Study highlights high risks of antipsychotics used in dementia

2024-04-18 02:00:22

Several antipsychotic treatments are associated with serious side effects when they are used to calm symptoms of dementia such as Alzheimer’s disease, points out a study published Thursday, fueling the already numerous controversies surrounding these drugs.

“The use of antipsychotics (…) in adults with dementia is associated with increased risks of stroke, venous thromboembolism, myocardial infarction, heart failure, fracture, pneumonia and acute renal failure,” lists this study published in the British Medical Journal (BMJ).

These treatments — risperidone, haloperidol, quetiapine and olanzapine — are normally used for psychotic disorders such as schizophrenia. They are also sometimes used against depression that is particularly resistant to other medications.

But it also happens that they are prescribed to patients suffering from dementia, such as Alzheimer’s. It is not a question of curing these illnesses, most of the time incurable, but of calming certain symptoms such as aggressive behavior.

This use is, however, very controversial, due to the serious side effects that these treatments pose, and their limited effectiveness in this indication.

In France, as in the United Kingdom, where the BMJ study was carried out, only risperidone and haloperidol are authorized for dementia.

The BMJ study shows even broader risks of antipsychotics used in dementia than previously considered, including for example pneumonia.

This work, carried out by examining data from the British healthcare system a posteriori, cannot however establish a direct cause and effect relationship. It is, for example, possible that, in certain cases, pneumonia favored the onset of dementia — and therefore the prescription of an associated treatment — and not the other way around.

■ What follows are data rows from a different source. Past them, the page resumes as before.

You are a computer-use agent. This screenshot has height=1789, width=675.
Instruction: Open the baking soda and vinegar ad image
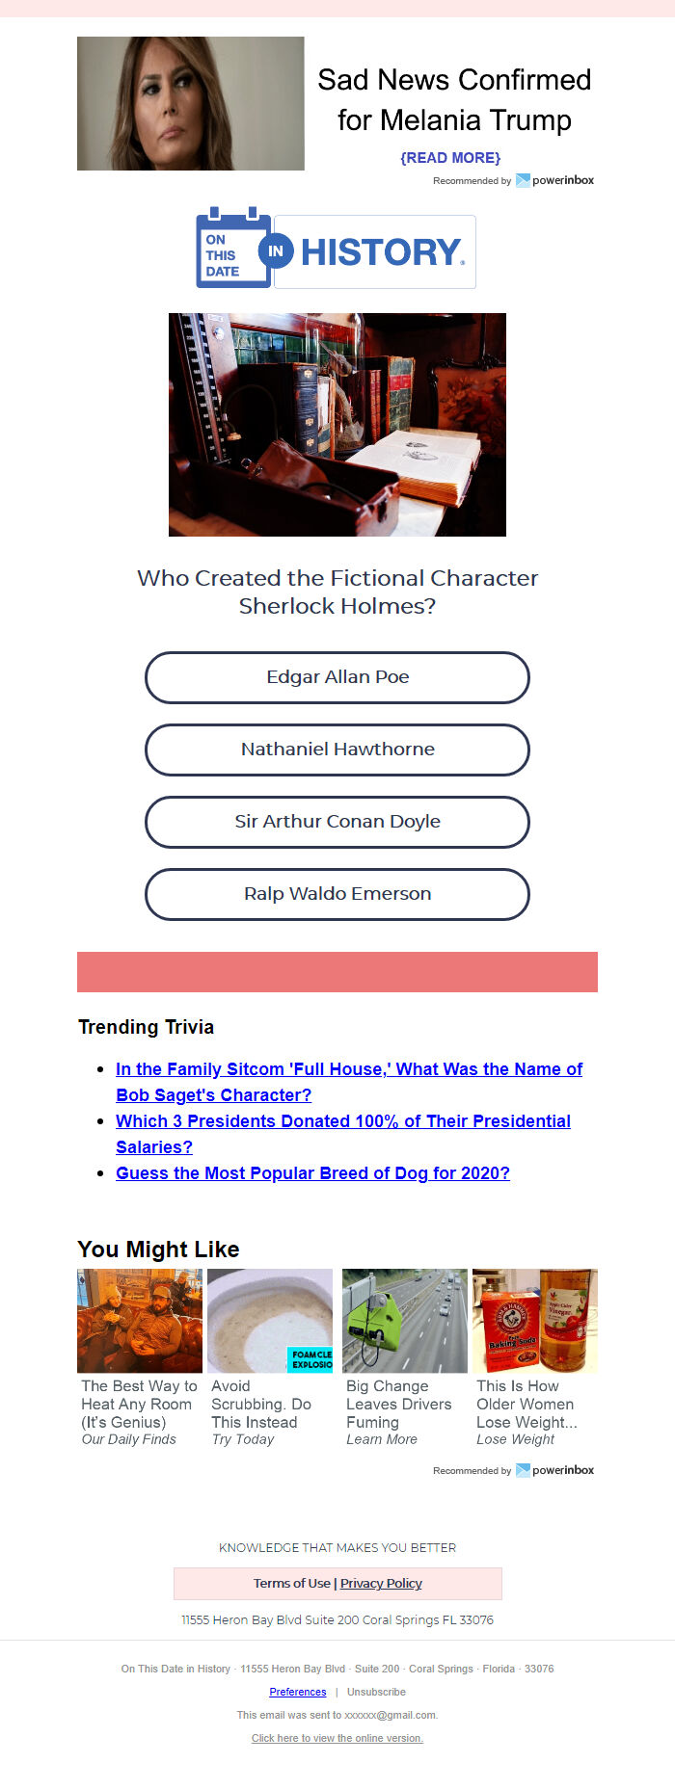[535, 1321]
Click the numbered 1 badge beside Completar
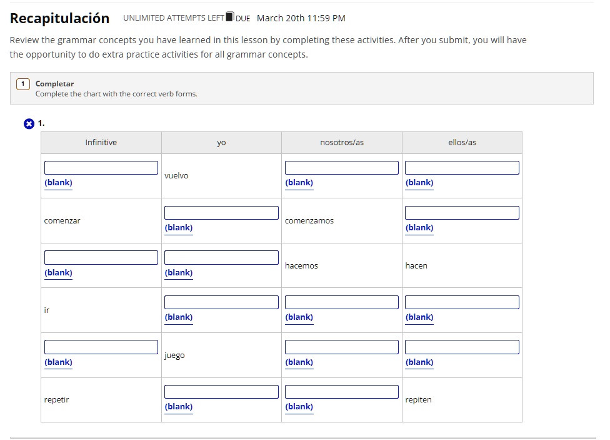610x440 pixels. click(x=23, y=84)
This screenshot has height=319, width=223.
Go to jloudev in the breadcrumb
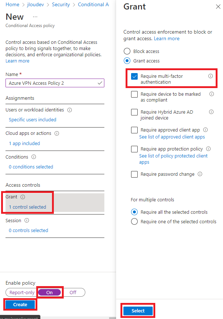coord(36,4)
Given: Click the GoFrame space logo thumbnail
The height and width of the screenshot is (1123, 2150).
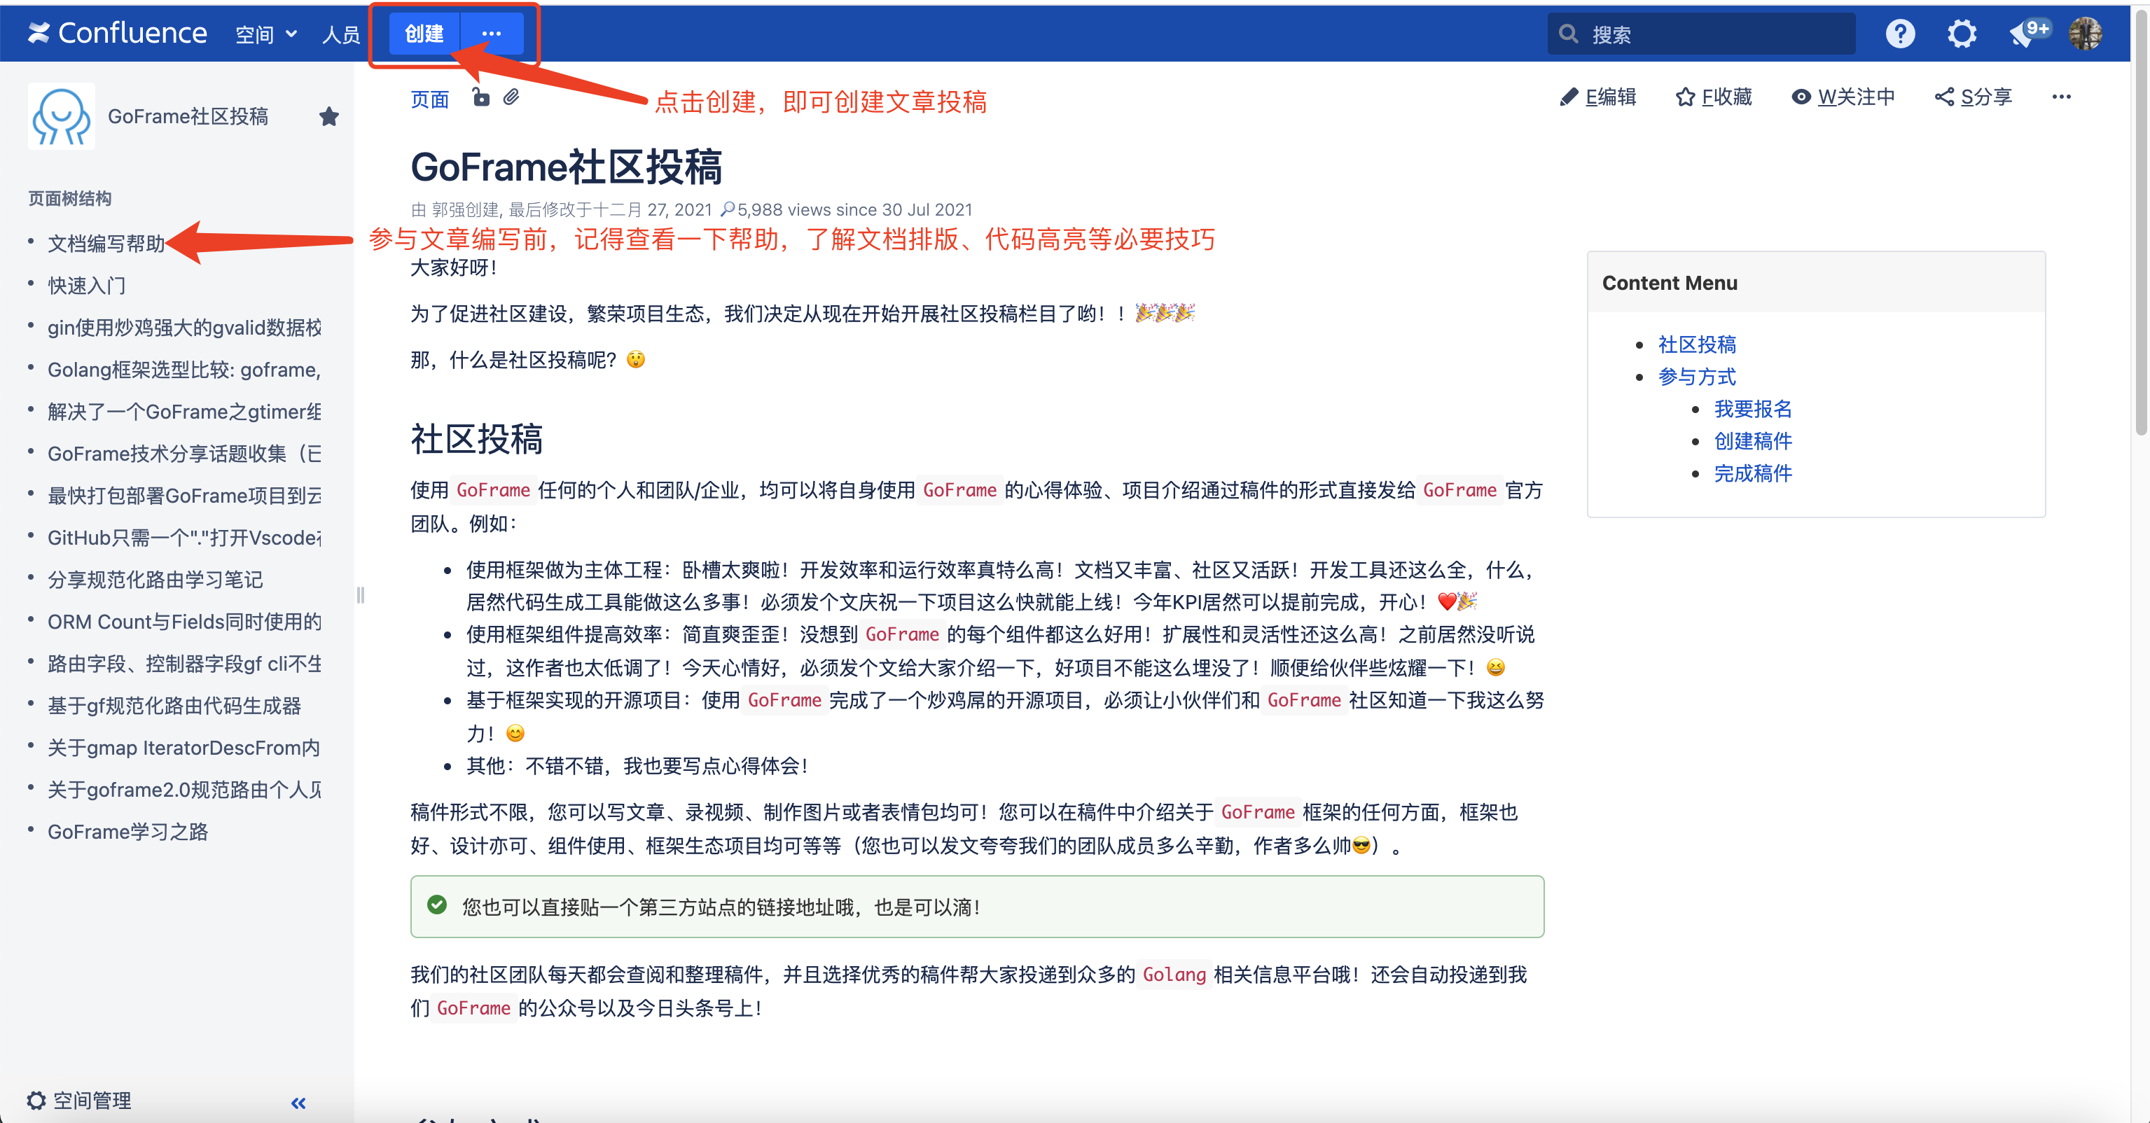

But several neurologists and geriatricians have praised the seriousness of the methodology and the important nature of such a study, at a time when antipsychotics have seen a resurgence in prescriptions since the Covid crisis.

“The risk is that patients are prescribed dangerous antipsychotics, simply because there are not enough trained healthcare workers to manage their behavior,” commented neurologist Charles Marshall in a reaction to the British Science Media Center, admitting that these treatments may be justified in rare cases.